Document text »
= = = = =
You have nothing to worry about. It's gonna be a challenging conversation, but you'll be fine. And I walked in, and I described what happened. And what we talked about for the next 20 minutes was, how can we make sure that a similar engineer in a similar place can't make the same mistakes? And some of the things I did were just genuine mistakes. And some of the things I did were the right thing that had mitigating factors.
But it didn't matter. We talked about what tools worked poorly, what tools can we fix? What tools would we fix but are on their way out anyway? And are the replacements for those tools going to be better in this regard? And you know what didn't happen? It didn't get fired, obviously. I also didn't get written up. I didn't get yelled at. I didn't get told I was stupid.
There was no disciplinary action and no negative words whatsoever. That's what a postmortem is. So now let's say you still don't trust this team. You've done the postmortems, you've done the training, you've done all this culture stuff, and you're like, you still don't wanna give them access to my code. They're not, gives me the willies.
The question you need to ask yourself in that moment is, is it you? And there's two ways that I want you to think about this question. The first is, did you really support them? And I don't mean you gave them all of the things. I mean, were you rooting for them? Did you want them to succeed? Because if you did not, whether you're their manager,
whether you're an IC on another team, whether you're the director of the department, then you half-assed all of it and start over. And the second thing I want you to think about is your preconceived idea. As humans, if you see an individual or a team not capable of doing something for a long period of time, but then you change all the variables.
As humans, we have a really hard time letting go of that earlier performance. It's just part of human nature. And what our responsibility is, as ushers in of this culture, is to let go of that idea and come up with a new one.
Really honestly look at this individual, this team, in a new light. And let go of your preconceived ideas. But, let's face it, sometimes that may happen and you may look deep inside. And you may have really been rooting for this individual or this team, and it didn't work.
And you've taken a fresh look at them and they just can't do it. So, what then? Well, if you really did all those things and it's really not you, then the only answer is to fire them. And I can't emphasize this enough. It should not be your first resort. In fact, it should be your last resort.
= = = = =
Data »
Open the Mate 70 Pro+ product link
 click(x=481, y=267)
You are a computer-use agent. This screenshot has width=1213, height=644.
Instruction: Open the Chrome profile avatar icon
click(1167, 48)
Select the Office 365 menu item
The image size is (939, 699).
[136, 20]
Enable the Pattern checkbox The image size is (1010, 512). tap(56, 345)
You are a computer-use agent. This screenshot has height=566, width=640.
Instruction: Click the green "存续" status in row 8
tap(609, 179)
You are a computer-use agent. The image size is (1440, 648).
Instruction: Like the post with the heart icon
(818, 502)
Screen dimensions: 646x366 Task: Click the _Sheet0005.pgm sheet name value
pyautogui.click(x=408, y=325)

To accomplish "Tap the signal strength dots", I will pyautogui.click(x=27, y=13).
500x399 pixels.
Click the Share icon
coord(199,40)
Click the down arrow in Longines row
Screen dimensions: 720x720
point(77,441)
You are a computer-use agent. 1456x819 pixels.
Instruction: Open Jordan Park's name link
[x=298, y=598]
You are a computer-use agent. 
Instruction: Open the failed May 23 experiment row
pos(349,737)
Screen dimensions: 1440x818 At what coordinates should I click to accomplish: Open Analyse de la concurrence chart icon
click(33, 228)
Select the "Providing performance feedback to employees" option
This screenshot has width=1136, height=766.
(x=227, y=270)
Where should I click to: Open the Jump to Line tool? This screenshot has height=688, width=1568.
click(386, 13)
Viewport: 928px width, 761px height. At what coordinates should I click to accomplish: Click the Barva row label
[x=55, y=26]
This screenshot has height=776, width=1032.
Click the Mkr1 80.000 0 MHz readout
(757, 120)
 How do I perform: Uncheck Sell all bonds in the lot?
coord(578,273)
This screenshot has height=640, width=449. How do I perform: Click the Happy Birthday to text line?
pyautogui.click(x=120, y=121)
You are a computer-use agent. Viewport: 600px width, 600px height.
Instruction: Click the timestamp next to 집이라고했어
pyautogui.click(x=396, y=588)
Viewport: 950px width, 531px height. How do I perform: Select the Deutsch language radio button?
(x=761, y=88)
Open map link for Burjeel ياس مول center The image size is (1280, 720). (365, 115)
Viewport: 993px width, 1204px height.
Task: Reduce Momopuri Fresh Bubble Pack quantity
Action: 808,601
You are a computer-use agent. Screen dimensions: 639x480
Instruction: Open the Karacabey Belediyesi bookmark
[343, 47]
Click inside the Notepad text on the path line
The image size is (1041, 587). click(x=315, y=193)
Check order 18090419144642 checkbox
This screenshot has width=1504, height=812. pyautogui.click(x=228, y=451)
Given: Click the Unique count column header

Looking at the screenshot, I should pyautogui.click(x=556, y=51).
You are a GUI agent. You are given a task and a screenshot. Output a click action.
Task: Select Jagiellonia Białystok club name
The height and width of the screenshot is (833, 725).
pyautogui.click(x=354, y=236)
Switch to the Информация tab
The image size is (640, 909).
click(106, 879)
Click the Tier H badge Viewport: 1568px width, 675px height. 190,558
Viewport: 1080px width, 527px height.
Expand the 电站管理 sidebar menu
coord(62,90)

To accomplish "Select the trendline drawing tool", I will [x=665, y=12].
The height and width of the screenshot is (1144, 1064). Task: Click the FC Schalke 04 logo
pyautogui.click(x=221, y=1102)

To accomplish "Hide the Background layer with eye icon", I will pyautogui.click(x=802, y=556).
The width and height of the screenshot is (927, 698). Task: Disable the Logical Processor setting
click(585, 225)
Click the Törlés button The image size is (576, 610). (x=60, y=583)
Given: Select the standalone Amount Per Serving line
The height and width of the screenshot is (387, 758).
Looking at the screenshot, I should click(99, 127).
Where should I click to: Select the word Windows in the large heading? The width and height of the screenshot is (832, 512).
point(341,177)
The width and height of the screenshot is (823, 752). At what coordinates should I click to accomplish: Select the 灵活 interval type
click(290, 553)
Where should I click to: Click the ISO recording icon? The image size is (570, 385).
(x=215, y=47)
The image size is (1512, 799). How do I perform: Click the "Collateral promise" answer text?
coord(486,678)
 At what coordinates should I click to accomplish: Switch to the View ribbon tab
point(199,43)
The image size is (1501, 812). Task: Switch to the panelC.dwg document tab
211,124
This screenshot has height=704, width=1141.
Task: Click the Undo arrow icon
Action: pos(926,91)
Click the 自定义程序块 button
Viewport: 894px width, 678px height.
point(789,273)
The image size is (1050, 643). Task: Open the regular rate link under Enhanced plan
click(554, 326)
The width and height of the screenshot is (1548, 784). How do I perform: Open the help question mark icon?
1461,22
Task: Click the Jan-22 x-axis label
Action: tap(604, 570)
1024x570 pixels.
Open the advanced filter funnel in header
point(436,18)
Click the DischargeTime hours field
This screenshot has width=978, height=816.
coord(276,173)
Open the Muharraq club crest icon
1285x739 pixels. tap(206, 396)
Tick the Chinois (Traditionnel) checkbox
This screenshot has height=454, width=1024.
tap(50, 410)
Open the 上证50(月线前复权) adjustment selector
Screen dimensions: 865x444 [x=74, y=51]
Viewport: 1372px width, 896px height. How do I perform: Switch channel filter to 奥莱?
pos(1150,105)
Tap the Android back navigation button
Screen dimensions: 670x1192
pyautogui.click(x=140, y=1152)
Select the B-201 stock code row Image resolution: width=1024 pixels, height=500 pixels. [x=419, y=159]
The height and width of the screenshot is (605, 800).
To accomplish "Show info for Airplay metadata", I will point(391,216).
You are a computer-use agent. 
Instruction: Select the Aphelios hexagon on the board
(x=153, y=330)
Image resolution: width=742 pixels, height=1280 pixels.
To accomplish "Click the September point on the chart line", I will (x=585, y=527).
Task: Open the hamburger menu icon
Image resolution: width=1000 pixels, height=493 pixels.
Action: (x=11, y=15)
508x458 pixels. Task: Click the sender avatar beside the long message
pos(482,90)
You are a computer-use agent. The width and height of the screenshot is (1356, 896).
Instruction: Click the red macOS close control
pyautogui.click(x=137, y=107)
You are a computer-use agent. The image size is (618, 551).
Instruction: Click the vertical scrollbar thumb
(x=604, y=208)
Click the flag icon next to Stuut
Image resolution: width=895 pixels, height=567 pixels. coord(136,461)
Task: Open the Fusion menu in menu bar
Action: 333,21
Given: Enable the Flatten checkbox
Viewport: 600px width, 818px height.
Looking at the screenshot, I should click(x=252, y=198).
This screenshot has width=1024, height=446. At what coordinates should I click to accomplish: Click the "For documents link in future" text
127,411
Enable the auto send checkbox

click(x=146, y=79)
= = = = =
Task to carry out » List every question about tools that the text about postmortems says was talked about in the meeting.

Answer to this exercise »
- What tools worked poorly?
- What tools can we fix?
- What tools would we fix but are on their way out anyway?
- Are the replacements for those tools going to be better in this regard?